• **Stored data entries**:
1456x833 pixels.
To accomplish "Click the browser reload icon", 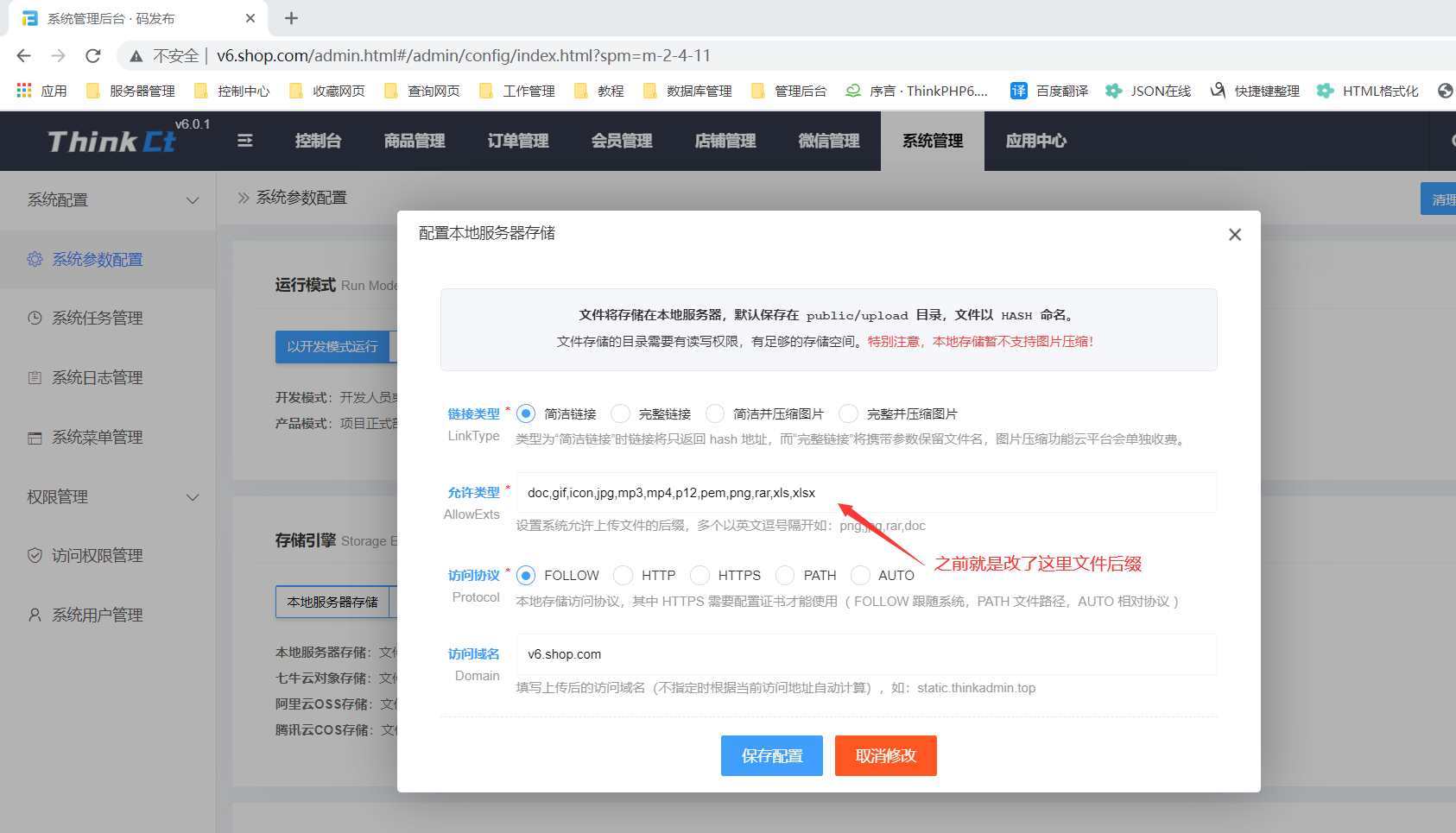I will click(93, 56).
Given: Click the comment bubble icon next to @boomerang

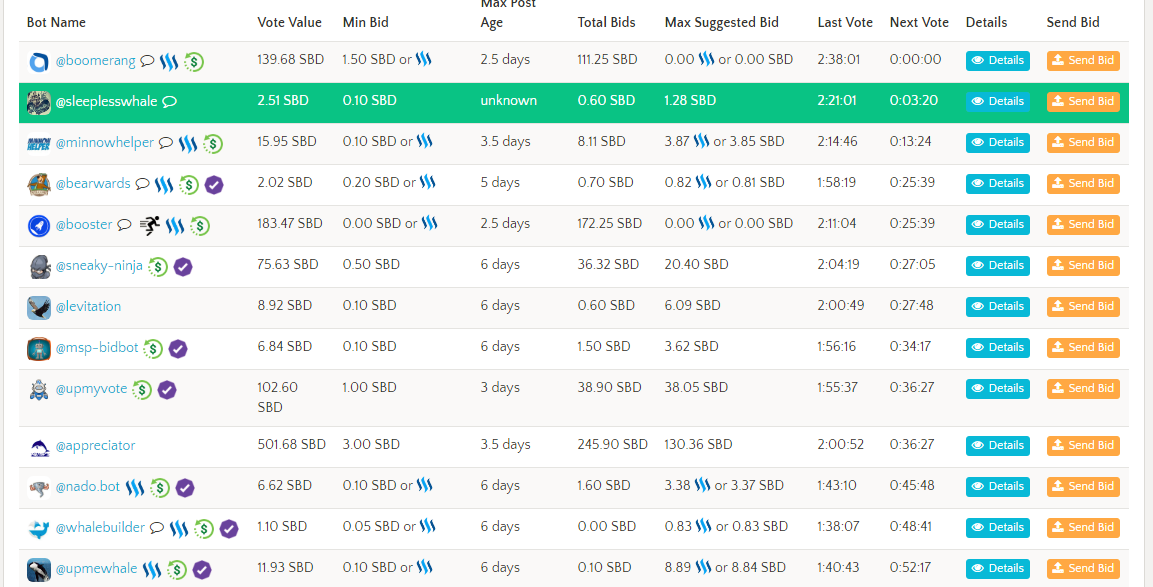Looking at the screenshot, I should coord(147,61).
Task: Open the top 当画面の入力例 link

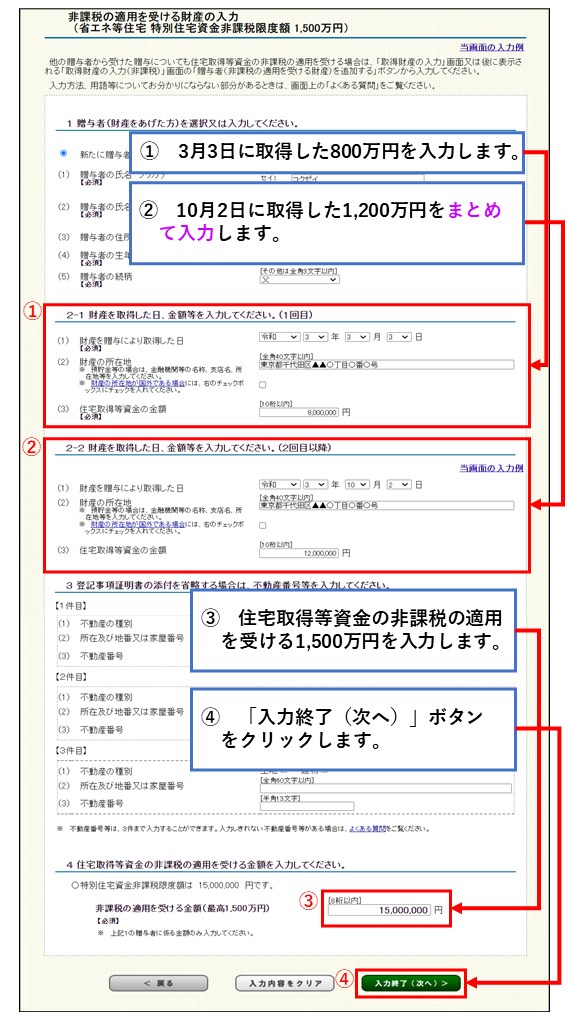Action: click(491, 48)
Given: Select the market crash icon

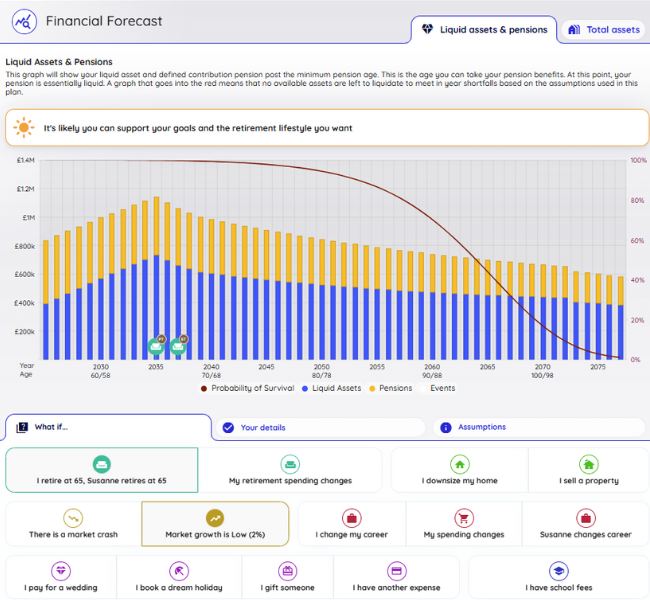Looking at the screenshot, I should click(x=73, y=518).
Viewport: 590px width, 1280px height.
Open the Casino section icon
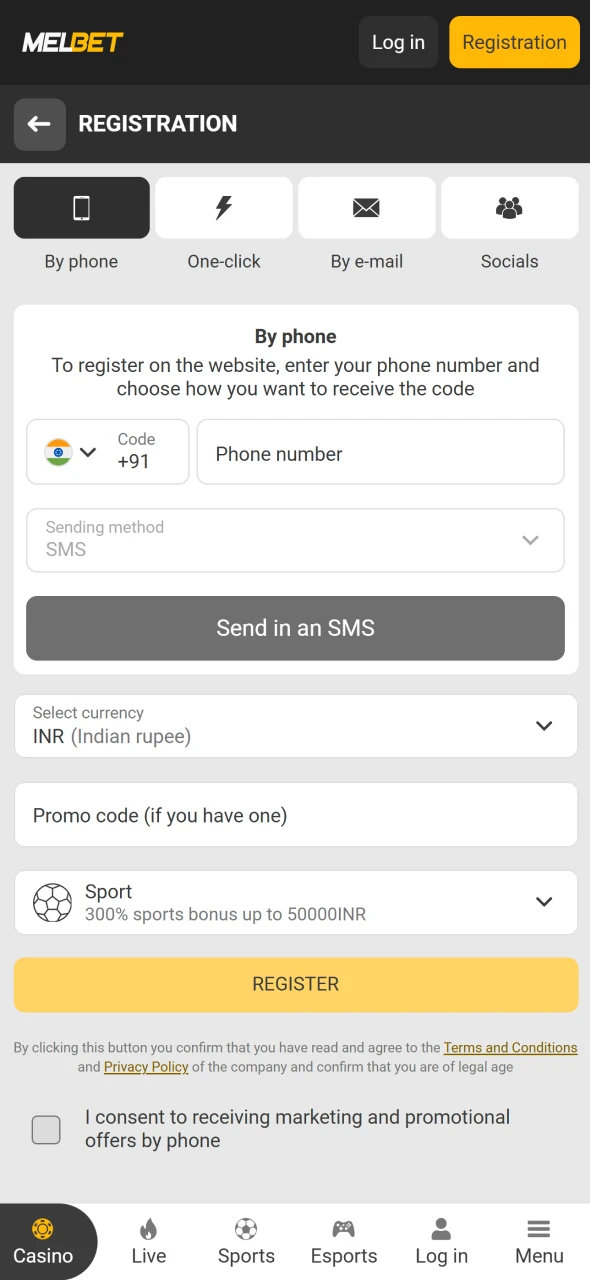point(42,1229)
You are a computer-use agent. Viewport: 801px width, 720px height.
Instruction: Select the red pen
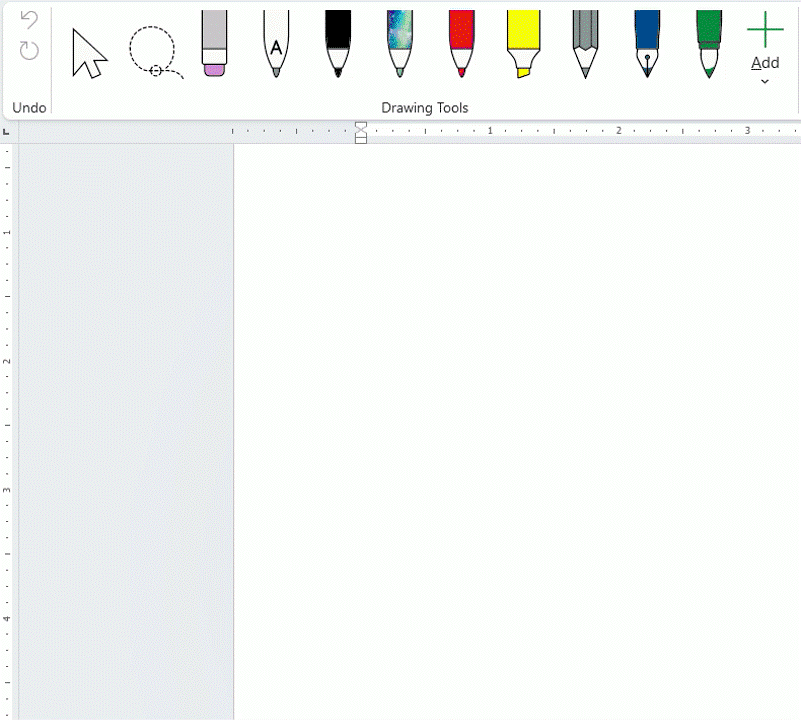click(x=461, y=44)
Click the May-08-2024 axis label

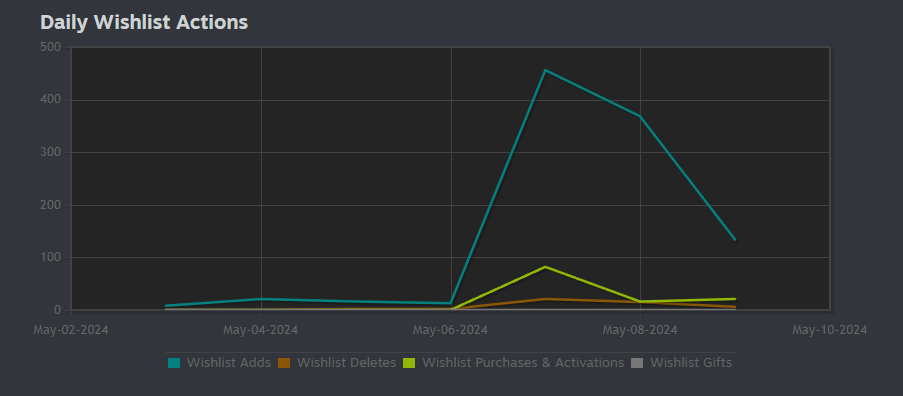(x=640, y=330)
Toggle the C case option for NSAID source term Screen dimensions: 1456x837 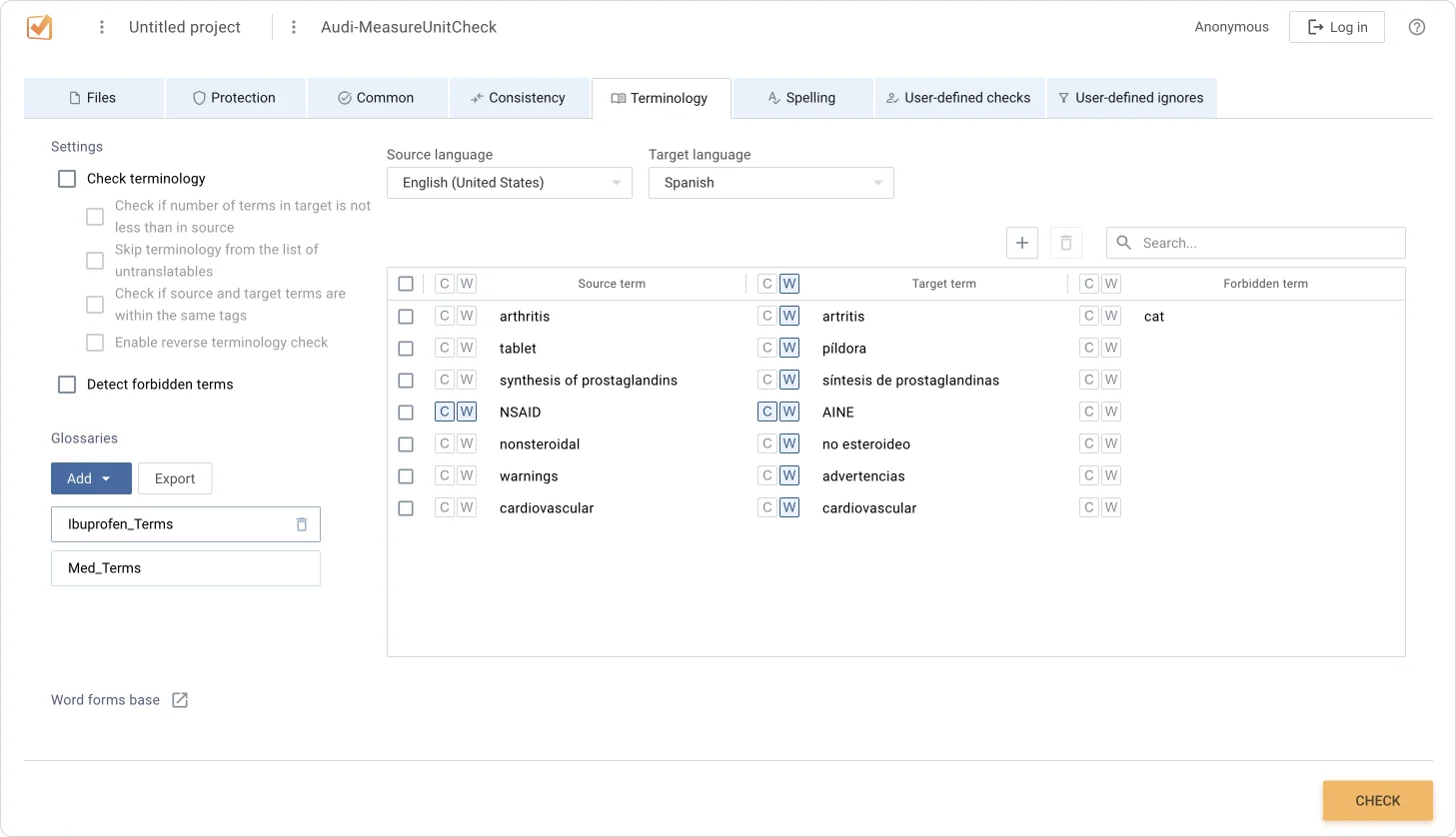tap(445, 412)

• **TASK REQUIREMENTS**:
Go through the records above, find each line with the string "Viewport", and copy it.

• **EXERCISE SOLUTION**:
Viewport: 590px width, 1280px height.
You are a computer-use agent. Viewport: 801px width, 720px height.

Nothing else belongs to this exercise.